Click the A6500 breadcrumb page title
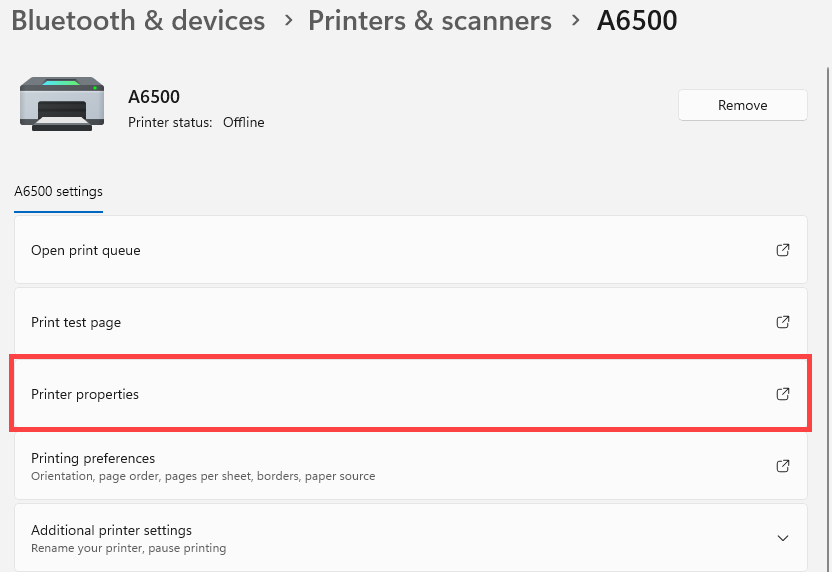Screen dimensions: 832x572 click(x=637, y=21)
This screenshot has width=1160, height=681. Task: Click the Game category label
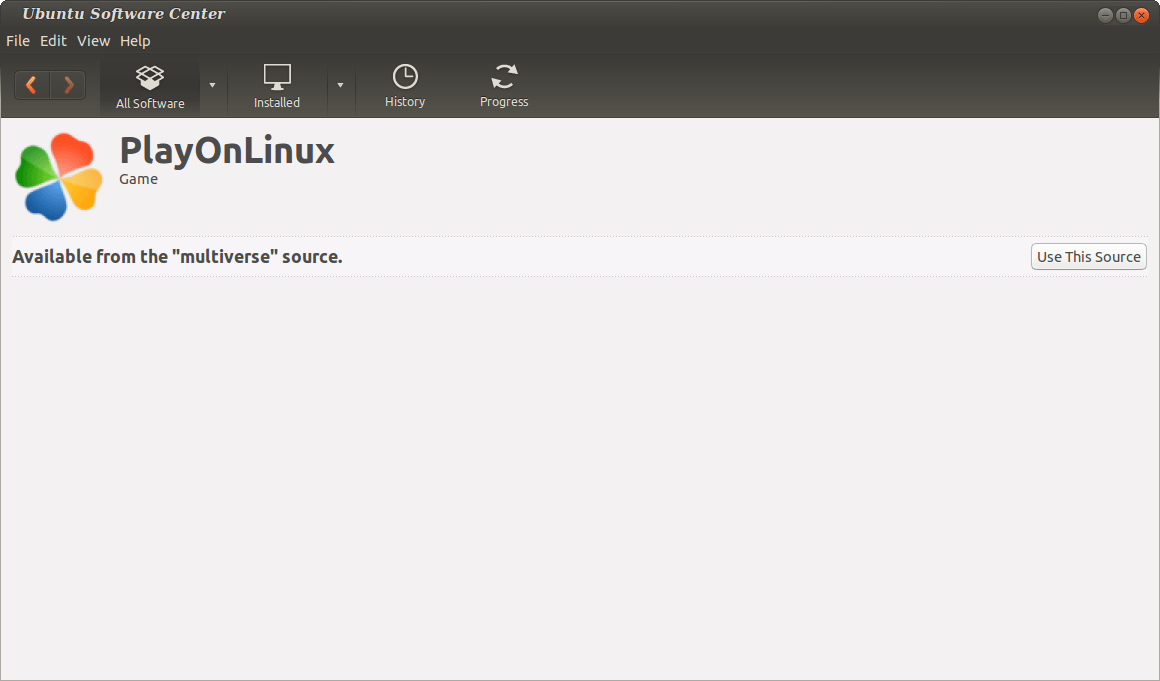point(138,179)
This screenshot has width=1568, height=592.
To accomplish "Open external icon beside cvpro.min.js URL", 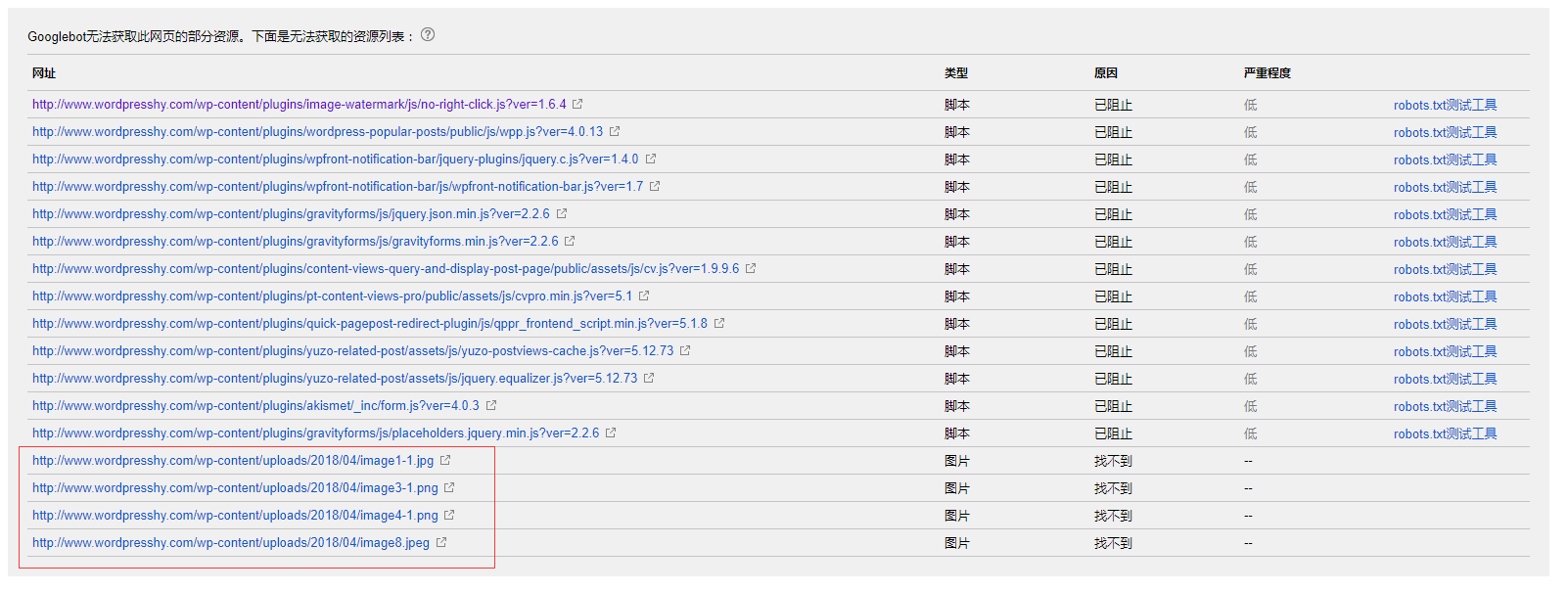I will pos(644,296).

Exercise objective
Output the records above as they stand, from the first line to the line with "This screenshot has width=1568, height=592.", inclusive, and exclude the pictures.

Solved problem
Click the A6500 breadcrumb page title
Screen dimensions: 832x572 click(x=637, y=21)
This screenshot has width=1160, height=681. Task: Click the Game category label
point(138,179)
This screenshot has width=1568, height=592.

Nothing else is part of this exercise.